Back to the Z9 GT, and aside from the unbelievable charging ability, the rest of the experience leaves the high price hard to justify. The exterior design is confusing. You could never call this car stunning or attractive, although the rear view is better than the generic front. Inside, a great deal of effort has been made to justify the premium positioning. I must have been told three times about how impressive the massaging seats are, and the fact that the rear passengers get them standard as well. The 1,100-watt, 20-speaker stereo system is by French audiophile brand Devialet, and it is superb.

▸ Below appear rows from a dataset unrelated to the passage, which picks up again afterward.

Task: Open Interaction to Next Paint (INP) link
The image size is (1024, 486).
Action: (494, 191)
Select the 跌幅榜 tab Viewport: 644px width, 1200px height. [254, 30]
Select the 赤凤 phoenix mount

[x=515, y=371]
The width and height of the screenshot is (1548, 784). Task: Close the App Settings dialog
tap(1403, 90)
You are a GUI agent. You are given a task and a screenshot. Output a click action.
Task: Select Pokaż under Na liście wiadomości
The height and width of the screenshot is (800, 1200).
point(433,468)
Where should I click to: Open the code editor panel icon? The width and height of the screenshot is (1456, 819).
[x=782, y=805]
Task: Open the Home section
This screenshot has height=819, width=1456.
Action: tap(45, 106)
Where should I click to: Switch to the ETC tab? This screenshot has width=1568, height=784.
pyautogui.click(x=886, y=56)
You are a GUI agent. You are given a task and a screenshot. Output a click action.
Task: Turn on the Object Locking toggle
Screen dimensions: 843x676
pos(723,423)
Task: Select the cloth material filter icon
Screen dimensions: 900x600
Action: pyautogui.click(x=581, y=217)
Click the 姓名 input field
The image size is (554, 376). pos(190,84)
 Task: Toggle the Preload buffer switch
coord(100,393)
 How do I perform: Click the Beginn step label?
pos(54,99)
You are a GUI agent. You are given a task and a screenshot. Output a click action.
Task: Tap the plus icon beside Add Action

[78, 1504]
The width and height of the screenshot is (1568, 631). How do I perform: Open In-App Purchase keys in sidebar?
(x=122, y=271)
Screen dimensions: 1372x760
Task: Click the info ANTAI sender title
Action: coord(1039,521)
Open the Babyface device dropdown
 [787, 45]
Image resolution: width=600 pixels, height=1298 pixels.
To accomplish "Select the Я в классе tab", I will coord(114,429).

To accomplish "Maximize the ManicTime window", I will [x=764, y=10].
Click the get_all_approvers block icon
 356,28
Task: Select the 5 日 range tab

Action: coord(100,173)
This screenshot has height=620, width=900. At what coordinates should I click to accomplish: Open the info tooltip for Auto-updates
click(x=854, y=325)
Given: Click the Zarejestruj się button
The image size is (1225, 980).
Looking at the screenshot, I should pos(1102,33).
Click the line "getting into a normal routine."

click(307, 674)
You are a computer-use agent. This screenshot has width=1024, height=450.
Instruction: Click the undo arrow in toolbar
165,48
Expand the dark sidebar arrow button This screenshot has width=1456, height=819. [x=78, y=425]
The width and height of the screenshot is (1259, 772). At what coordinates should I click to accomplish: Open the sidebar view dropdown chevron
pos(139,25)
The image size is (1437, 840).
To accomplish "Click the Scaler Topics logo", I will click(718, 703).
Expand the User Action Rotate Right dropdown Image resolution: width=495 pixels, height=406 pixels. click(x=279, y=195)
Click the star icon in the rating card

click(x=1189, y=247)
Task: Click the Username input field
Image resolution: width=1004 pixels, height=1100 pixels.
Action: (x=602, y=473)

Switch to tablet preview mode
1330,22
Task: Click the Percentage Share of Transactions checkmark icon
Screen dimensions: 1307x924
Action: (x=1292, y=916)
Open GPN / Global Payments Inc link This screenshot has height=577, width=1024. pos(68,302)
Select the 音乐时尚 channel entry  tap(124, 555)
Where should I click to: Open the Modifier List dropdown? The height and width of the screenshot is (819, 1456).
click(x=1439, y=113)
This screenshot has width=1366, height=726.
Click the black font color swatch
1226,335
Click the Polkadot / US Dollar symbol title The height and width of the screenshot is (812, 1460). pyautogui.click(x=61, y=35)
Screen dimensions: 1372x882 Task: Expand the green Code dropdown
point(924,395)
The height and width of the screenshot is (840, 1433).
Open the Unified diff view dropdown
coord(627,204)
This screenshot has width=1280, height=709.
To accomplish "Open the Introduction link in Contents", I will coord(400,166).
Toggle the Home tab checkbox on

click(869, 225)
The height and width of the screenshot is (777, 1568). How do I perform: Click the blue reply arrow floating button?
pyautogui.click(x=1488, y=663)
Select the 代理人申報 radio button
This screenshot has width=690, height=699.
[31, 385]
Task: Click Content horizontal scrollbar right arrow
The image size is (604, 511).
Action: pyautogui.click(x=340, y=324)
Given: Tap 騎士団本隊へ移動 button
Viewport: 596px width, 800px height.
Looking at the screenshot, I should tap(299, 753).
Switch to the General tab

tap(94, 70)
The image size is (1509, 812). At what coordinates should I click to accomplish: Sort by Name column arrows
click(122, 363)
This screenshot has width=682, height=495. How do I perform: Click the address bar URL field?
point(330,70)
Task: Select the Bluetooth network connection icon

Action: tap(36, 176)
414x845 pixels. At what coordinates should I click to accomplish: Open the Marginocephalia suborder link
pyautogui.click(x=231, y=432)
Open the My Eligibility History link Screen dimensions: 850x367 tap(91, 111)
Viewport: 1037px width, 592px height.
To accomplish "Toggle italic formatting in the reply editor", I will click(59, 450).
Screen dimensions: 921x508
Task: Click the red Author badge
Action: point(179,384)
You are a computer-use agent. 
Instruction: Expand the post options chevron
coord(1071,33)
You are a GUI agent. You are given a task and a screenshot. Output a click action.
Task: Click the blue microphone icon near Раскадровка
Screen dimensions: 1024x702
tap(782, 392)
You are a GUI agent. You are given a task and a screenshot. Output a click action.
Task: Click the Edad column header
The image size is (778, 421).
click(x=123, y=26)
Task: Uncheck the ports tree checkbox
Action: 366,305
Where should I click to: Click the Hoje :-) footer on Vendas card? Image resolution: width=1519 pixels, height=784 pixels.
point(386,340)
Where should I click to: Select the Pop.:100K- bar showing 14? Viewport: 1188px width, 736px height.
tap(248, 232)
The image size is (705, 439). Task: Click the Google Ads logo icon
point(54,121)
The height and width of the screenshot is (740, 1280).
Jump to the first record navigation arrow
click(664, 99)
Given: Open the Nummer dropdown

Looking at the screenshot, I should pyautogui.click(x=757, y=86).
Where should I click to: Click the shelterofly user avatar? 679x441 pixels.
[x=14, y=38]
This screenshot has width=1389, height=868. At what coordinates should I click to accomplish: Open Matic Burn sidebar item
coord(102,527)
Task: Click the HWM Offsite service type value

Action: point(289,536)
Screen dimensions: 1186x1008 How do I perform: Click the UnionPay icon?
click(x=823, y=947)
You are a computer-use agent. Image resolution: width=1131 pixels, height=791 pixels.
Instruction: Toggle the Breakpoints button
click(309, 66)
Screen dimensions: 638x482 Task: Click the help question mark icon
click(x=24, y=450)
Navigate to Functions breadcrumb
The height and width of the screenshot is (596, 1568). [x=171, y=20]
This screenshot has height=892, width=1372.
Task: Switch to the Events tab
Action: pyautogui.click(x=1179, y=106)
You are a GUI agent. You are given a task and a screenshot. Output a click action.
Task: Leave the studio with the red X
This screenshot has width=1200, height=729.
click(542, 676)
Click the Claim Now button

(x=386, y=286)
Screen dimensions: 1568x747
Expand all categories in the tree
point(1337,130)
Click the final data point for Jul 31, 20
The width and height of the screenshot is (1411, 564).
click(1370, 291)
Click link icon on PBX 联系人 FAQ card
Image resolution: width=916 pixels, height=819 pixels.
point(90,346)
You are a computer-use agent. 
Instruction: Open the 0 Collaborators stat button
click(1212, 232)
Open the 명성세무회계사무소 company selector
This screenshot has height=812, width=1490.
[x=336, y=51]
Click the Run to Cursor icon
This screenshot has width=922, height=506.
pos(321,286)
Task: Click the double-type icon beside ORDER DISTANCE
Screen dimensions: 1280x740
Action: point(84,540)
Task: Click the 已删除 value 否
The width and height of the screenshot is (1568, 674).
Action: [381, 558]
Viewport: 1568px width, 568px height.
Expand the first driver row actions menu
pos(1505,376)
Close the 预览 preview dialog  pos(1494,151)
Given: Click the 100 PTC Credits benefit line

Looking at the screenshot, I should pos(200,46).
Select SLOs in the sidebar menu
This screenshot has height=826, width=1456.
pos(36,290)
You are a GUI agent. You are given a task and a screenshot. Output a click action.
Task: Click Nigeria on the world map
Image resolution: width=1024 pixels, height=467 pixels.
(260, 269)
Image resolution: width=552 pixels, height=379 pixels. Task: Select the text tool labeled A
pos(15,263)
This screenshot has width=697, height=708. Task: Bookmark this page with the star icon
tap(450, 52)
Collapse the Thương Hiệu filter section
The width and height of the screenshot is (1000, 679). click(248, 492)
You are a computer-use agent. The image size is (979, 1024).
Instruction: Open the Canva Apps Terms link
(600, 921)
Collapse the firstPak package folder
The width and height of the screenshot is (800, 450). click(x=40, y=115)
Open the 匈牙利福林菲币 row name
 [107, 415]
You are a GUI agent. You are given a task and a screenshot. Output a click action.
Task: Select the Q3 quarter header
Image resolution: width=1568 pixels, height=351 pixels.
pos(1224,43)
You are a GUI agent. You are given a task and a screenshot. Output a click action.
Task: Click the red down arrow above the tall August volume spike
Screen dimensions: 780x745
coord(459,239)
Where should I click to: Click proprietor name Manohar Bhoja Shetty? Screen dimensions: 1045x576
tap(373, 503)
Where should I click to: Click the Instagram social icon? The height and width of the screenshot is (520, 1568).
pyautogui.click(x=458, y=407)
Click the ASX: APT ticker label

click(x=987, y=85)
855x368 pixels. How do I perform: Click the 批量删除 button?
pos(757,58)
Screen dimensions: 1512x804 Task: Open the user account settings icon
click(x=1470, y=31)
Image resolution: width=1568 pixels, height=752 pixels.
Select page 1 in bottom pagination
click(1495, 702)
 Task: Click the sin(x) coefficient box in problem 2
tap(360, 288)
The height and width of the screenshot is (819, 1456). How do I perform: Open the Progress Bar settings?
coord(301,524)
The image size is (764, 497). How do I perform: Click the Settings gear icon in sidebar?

The ride gives confidence, but it is a little soft. The steering is heavy, likely due to that all-wheel setup. The car weighs 2.9 tons, and far from hiding this weight like the BMW iX3, you can actually feel it. I did get close to the stated 3 miles per kWh on my short test drive, though. As for the acceleration, yes, from a standstill, it is shockingly quick, which is what BYD was going for. But it feels like too much attention may have been paid to the statistics as opposed to making it a genuinely Porsche-rivalling ride.
And this brings us back to that price problem. If you had to spend $134,000, would you buy this car? Even with all the bells and whistles, the crab-crawling, the parking, and yes, even the super-fast charging, is the Z9 GT worth the money? The answer is no, it’s not. It feels like a car worth less than that. About the amount that BYD is asking for the car elsewhere in the world, in fact. I’ve no doubt Denza will earn its place in Europe’s premium auto sector. It just might not be able to do it with its first car out of the gate.